**TASK DIRECTIONS**
Extract every line of the records below that contains the word "wall".

**DATA PROVIDED**
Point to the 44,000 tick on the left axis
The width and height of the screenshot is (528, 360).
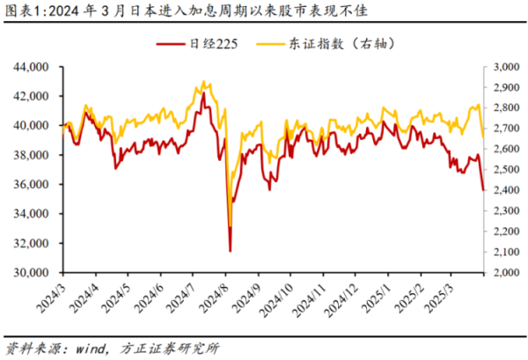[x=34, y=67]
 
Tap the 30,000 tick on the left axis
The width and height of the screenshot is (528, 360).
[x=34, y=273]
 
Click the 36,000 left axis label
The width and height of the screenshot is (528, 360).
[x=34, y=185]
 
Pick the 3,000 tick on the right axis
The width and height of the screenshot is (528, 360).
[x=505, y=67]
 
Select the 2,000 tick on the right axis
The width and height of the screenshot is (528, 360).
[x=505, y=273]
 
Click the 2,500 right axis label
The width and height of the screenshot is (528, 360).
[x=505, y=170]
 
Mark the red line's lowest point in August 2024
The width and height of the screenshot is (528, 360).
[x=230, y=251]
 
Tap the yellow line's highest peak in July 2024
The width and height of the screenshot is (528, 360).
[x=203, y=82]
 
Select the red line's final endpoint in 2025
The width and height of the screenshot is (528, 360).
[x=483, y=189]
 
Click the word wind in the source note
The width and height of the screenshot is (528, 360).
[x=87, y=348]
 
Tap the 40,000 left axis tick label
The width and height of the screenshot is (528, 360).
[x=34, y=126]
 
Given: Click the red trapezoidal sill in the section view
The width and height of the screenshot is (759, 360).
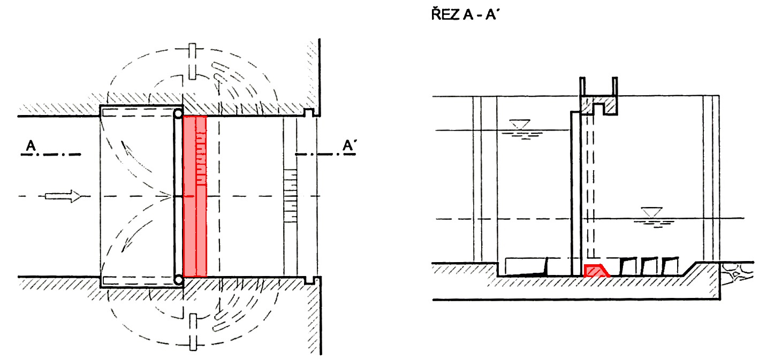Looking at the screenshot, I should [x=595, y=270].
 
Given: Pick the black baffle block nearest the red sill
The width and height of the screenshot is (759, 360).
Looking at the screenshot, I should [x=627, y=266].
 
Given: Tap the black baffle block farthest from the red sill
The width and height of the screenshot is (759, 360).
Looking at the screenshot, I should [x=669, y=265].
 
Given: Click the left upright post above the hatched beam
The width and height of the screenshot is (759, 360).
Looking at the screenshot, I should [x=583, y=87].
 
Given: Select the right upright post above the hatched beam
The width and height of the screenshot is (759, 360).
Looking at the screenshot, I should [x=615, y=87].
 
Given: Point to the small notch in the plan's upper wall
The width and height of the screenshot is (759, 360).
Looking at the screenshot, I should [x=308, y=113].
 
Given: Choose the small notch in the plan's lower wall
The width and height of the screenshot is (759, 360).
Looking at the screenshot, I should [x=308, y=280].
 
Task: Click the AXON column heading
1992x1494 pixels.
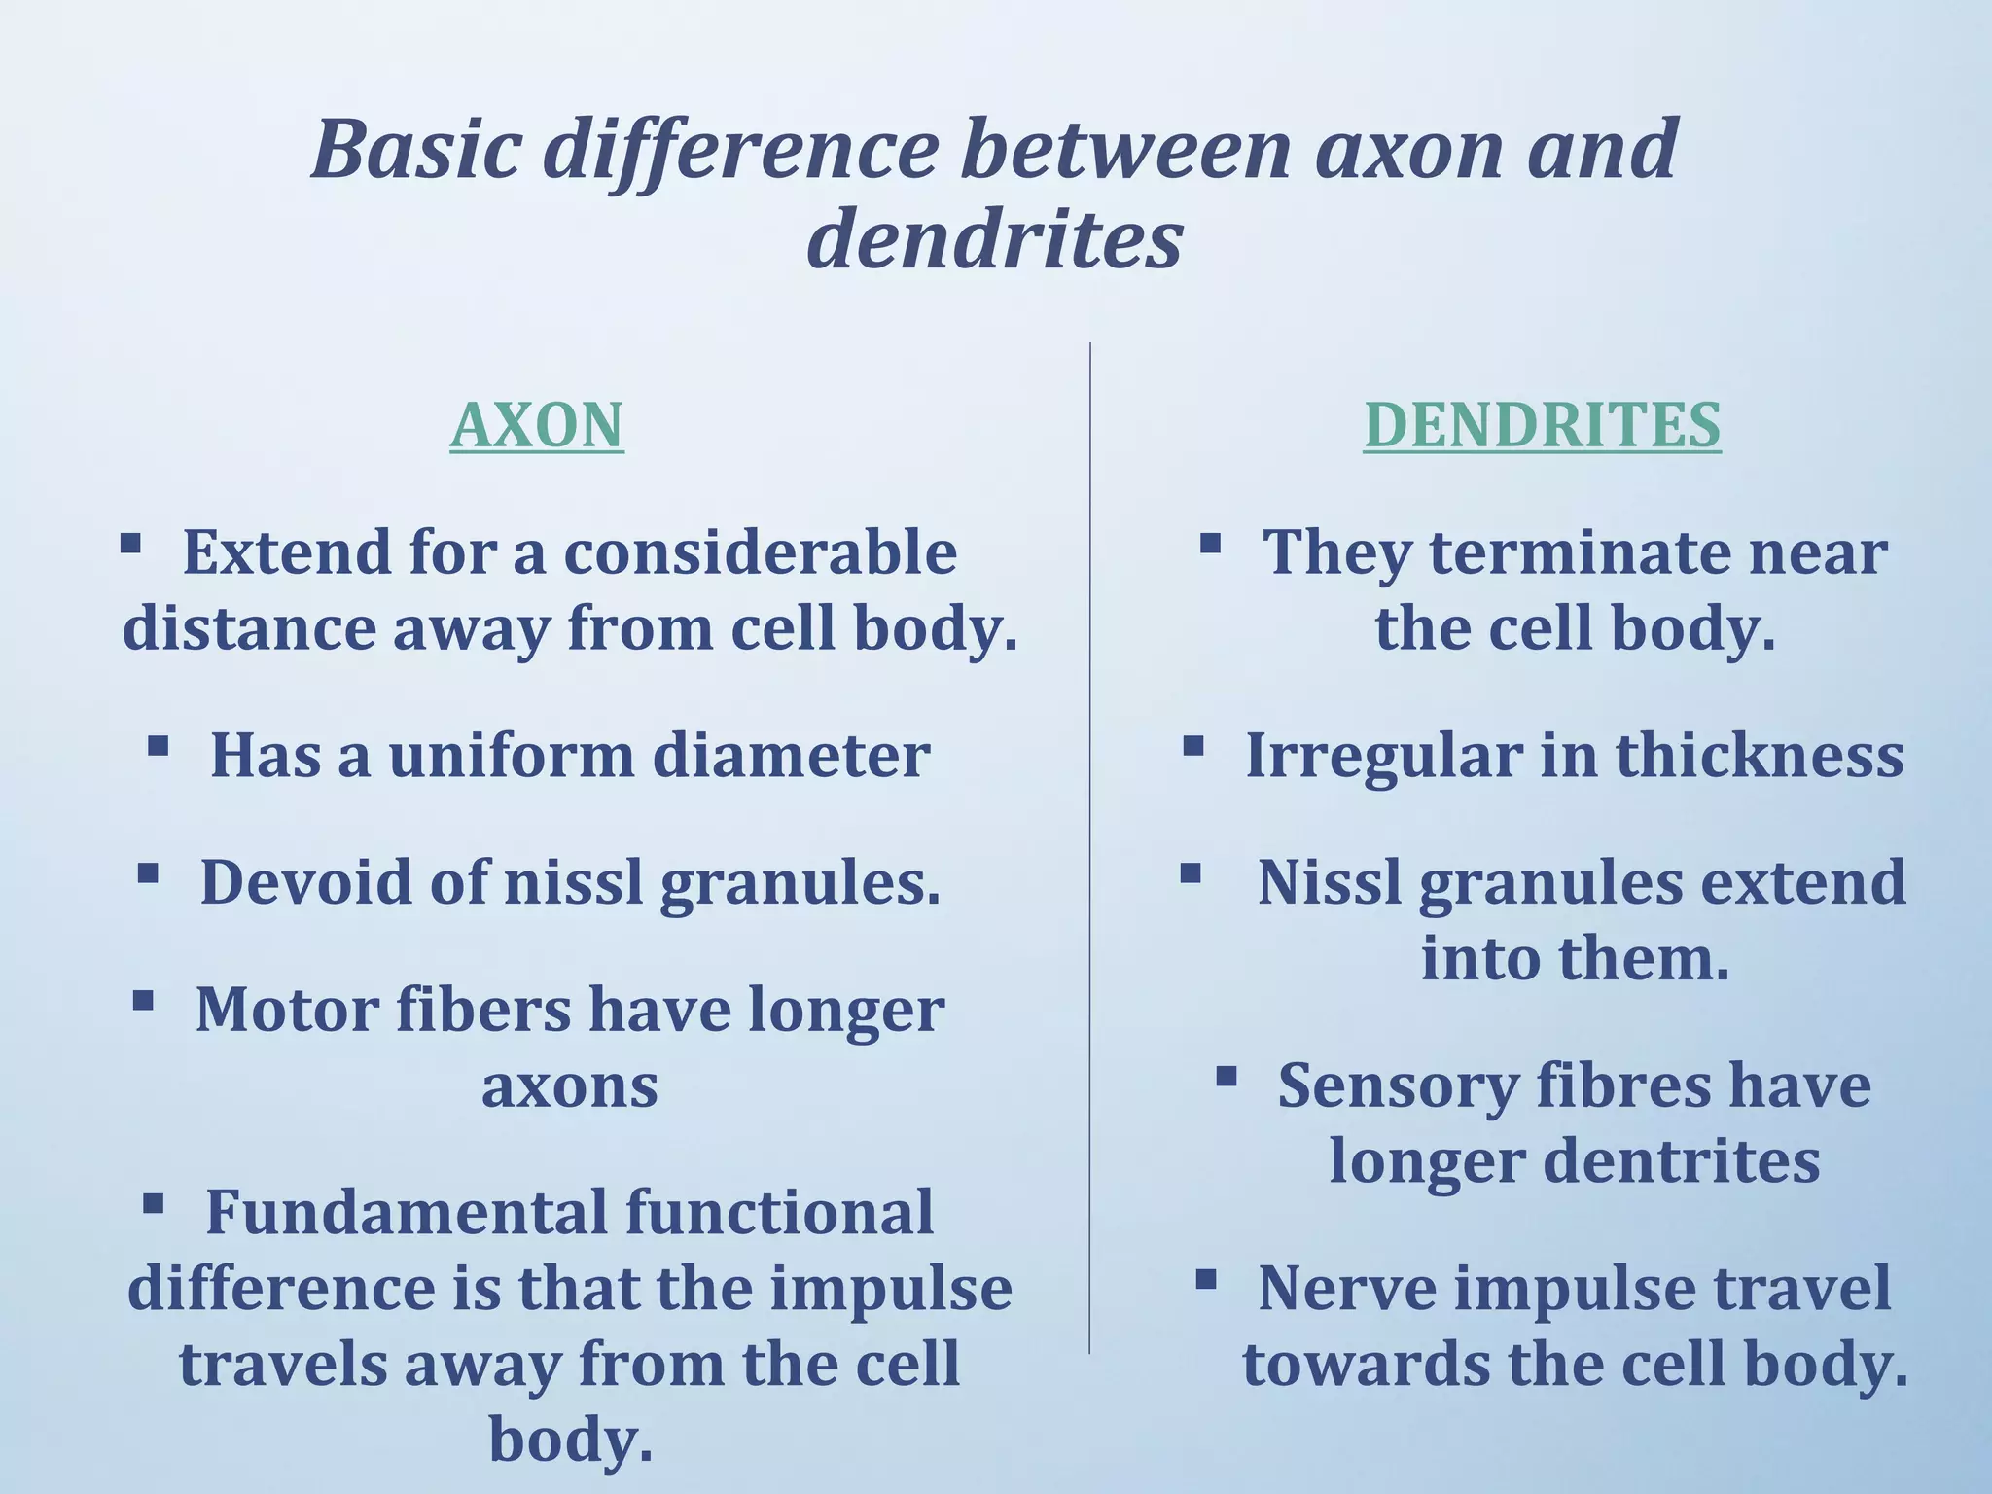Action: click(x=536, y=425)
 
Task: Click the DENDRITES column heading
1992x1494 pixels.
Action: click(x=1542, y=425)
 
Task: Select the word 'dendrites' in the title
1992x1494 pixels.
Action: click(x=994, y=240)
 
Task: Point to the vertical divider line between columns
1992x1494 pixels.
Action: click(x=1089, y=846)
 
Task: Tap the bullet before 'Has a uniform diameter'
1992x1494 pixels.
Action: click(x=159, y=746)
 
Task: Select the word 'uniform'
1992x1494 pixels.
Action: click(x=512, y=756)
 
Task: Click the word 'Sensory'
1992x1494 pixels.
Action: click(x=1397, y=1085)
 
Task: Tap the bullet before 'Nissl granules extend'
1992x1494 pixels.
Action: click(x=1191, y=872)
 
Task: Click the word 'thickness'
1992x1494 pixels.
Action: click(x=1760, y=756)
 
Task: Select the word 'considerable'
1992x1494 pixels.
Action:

**SOLUTION TO THE EXERCISE**
Given: Point to the small notch in the plan's upper wall
Given: Choose the small notch in the plan's lower wall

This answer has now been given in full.